Carper looks in on DSU Alzheimer’s Research
U.S. Sen. Tom Carper visited Delaware State University on April 19 to learn more about the Alzheimer’s research that is taking place in the Mishoe Science Center.
Sen. Carper visited the science laboratory of Dr. Michael Gitcho, associate professor of biological sciences. There, along with Dr. Melissa Harrington, University associate vice president for research and Katie Macklin, director of the Delaware Valley Chapter of the Alzheimer’s Association, the state’s seniormost U.S. senator heard Dr. Gitcho’s perspective on the current research on the disease.
Sen. Carper shared how when he first entered politics as Delaware’s State Treasurer in the late 1970s, Medicaid was a relatively small program that mainly helped low-income women and children. He noted that today about 67% of Medicaid funding is spent caring for people with Alzheimer’s disease, and added that caring for people with Alzheimer’s disease will cost the country about $290 billion in 2019.
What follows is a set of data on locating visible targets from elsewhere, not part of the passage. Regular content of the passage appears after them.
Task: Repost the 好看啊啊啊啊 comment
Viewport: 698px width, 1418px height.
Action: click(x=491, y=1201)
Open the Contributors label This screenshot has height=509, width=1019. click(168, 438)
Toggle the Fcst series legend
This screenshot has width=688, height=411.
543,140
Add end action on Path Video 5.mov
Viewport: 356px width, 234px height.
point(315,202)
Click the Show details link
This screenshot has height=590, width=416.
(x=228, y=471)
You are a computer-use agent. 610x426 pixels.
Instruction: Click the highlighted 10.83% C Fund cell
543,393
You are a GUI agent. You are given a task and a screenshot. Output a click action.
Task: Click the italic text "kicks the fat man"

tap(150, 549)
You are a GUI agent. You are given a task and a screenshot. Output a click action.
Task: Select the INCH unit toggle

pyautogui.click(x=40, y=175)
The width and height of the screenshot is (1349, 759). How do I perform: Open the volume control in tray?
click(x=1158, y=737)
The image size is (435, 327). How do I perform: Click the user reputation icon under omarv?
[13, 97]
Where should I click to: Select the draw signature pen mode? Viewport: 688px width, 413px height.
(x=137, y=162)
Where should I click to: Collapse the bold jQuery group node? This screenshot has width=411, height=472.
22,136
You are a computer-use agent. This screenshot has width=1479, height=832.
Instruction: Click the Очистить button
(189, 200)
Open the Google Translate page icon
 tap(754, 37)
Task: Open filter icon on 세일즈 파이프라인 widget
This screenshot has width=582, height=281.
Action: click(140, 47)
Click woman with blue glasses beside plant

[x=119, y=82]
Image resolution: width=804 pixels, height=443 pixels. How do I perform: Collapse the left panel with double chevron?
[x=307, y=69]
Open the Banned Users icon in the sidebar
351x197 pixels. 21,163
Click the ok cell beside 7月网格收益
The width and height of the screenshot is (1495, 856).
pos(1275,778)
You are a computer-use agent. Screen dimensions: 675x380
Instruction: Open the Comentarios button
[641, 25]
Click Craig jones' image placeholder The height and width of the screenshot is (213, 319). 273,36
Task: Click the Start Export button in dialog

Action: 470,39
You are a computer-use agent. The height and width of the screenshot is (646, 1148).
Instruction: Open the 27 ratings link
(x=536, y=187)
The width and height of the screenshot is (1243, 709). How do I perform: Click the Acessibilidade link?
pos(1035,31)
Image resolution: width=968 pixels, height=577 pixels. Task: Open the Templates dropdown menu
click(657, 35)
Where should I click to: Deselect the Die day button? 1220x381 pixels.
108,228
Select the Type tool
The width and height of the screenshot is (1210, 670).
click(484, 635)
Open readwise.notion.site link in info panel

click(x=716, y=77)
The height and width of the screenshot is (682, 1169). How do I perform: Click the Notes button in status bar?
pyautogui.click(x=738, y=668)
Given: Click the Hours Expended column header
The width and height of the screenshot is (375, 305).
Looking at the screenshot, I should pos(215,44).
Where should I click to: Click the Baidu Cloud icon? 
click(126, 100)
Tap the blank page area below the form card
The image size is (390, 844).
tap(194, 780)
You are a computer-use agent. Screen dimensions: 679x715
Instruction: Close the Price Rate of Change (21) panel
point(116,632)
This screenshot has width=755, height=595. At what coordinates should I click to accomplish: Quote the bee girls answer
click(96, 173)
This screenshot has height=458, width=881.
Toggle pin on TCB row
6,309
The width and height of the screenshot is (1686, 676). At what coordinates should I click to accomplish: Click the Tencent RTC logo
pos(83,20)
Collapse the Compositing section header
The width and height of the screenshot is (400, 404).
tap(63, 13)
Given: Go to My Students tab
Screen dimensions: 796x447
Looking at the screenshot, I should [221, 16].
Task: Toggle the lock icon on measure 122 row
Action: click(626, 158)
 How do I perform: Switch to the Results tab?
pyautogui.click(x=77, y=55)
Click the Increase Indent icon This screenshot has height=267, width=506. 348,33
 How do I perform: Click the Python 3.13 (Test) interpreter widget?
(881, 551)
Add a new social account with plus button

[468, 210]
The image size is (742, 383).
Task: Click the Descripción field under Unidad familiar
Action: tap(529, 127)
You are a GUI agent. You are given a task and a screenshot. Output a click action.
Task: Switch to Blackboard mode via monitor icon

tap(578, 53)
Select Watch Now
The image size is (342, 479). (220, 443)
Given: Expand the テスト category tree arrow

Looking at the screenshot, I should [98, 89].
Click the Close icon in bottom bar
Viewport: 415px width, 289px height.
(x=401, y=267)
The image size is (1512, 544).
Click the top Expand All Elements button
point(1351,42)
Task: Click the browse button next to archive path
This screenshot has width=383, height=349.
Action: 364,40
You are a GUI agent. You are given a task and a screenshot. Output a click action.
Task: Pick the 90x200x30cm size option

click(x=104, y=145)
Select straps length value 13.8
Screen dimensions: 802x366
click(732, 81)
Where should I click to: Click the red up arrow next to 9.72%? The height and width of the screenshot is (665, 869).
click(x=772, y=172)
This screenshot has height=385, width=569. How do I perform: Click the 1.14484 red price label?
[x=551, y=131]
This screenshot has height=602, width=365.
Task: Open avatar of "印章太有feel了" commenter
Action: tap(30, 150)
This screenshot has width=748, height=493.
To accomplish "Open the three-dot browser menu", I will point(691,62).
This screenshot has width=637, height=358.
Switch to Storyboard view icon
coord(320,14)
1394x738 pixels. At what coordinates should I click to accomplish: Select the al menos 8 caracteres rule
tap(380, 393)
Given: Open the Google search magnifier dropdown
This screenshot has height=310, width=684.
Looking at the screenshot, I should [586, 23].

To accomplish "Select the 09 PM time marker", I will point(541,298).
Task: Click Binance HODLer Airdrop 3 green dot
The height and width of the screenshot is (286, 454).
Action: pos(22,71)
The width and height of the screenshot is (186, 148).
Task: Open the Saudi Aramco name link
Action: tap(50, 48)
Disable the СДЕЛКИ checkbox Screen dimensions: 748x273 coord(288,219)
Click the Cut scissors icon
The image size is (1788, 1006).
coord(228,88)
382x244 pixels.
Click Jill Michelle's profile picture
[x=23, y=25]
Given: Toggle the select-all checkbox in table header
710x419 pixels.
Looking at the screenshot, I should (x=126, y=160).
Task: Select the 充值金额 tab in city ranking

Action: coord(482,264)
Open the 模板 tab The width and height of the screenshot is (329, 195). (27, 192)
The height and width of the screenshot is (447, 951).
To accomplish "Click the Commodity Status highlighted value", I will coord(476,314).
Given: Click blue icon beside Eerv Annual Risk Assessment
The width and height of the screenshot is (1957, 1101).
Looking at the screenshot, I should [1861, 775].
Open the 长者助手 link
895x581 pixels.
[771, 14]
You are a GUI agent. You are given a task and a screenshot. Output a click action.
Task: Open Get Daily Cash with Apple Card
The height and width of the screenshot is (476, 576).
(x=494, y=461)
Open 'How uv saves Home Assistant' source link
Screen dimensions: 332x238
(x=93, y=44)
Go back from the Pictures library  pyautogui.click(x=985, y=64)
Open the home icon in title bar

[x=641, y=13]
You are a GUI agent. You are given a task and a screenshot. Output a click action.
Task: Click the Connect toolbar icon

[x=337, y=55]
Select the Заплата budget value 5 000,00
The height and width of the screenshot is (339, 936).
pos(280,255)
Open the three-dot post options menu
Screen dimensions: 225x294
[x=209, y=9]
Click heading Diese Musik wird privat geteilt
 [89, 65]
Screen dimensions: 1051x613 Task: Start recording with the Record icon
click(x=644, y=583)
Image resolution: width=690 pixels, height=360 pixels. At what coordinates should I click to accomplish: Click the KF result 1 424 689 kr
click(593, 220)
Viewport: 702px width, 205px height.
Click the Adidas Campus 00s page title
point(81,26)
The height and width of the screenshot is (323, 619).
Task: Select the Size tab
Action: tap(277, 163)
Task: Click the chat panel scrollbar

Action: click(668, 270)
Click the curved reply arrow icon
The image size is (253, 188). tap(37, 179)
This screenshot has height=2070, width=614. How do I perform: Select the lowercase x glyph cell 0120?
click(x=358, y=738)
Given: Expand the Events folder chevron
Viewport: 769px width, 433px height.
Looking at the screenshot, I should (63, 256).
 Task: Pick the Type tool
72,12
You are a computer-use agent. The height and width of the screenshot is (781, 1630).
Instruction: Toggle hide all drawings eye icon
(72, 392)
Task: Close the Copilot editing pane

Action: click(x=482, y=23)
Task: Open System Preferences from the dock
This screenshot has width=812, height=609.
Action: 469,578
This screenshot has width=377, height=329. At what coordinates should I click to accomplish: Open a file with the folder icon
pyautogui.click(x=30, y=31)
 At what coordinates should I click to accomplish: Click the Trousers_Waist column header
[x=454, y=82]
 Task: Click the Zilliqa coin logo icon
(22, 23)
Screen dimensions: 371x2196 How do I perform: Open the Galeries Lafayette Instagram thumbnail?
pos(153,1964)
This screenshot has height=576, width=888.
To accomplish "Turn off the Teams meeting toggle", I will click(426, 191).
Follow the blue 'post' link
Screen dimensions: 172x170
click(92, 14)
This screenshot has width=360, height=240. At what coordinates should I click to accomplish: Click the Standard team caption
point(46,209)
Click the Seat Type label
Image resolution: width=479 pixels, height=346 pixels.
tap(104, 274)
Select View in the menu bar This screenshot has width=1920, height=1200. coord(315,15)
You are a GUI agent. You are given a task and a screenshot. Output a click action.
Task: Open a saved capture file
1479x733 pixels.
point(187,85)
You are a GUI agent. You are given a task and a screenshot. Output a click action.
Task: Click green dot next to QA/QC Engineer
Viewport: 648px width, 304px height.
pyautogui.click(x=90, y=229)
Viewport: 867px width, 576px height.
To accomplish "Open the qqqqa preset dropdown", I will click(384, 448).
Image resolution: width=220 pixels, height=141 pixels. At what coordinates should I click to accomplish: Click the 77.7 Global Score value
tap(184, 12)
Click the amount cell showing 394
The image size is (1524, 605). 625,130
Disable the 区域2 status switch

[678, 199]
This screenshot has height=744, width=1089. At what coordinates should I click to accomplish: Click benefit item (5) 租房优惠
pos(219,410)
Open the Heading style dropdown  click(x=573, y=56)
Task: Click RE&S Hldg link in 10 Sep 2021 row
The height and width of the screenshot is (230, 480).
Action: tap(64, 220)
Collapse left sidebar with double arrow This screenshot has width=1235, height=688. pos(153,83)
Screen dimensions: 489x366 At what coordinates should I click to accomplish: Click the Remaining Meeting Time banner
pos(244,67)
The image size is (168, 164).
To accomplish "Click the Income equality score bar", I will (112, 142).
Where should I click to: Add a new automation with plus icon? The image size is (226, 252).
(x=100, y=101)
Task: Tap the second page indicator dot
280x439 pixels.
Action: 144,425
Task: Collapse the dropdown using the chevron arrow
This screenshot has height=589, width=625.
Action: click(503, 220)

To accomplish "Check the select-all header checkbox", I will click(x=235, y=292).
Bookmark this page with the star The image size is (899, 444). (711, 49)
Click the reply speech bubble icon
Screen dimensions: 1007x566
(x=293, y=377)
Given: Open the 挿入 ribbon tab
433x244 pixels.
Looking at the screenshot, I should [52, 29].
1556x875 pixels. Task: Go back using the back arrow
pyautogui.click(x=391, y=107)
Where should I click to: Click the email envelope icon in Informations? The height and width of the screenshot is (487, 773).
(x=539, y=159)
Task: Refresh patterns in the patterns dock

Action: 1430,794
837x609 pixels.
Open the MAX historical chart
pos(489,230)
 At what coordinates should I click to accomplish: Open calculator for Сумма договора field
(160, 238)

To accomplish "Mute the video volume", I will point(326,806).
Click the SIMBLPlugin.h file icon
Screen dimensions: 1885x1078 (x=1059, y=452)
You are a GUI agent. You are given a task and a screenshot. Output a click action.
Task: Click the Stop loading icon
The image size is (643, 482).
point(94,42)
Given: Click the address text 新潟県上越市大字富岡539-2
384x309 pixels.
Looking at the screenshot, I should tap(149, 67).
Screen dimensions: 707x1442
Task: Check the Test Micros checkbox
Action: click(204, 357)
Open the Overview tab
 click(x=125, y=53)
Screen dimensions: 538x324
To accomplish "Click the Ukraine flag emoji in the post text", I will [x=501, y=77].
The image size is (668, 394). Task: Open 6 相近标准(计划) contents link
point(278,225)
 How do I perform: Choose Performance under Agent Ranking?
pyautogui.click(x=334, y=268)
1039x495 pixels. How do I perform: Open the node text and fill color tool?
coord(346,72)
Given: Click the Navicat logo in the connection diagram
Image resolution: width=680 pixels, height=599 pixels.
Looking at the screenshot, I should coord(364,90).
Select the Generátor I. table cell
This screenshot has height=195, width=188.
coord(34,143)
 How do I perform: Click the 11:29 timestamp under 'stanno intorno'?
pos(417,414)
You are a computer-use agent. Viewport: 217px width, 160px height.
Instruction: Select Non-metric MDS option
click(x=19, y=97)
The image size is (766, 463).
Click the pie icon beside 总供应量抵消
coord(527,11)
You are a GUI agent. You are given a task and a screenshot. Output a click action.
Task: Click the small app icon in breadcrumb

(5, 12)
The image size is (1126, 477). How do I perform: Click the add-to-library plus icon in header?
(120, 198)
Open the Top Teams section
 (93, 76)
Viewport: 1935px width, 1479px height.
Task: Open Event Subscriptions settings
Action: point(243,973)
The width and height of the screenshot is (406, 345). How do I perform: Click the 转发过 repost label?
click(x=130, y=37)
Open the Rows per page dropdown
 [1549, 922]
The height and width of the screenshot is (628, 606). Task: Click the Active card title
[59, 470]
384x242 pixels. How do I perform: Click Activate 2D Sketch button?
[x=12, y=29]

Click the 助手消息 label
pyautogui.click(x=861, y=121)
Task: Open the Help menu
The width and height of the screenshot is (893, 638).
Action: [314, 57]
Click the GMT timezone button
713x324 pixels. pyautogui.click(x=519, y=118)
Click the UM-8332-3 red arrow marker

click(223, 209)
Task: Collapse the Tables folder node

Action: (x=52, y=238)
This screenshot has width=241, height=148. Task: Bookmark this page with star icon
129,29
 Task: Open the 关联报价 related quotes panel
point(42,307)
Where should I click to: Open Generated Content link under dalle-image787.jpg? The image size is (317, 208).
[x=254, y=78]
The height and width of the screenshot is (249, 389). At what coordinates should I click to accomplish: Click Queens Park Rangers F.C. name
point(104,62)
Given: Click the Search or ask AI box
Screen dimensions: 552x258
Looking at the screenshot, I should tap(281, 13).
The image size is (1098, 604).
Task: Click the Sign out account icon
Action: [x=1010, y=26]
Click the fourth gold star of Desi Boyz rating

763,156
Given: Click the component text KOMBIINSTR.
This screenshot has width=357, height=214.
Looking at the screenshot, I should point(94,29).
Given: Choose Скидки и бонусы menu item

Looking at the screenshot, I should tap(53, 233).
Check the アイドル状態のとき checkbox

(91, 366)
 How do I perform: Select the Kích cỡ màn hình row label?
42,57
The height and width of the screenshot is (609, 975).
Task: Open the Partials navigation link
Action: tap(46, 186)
Dr. Gitcho said the most promising approach offered by research could lead to the early diagnoses of the misregulated pathways of cell metabolism before brain cells are lost and then identify drugs or other treatments that can correct or compensate for the damage or misregulation. He said that research on how brain cells are damaged is critically important in developing ways to prevent or effectively treat Alzheimer’s.
Dr. Gitcho also shared some things that people can do to keep their brain healthy, such as “eating healthy and getting plenty of exercise, just like our mothers always said we should. Sleep is also very important.”
He added that better quality sleep and more of it is associated with slower onset of Alzheimer’s symptoms. Dr. Gitcho also stressed that as people get older, it is important to for them to continue to challenge their brains – like learning new skills and going out to new places, as well as socializing with people.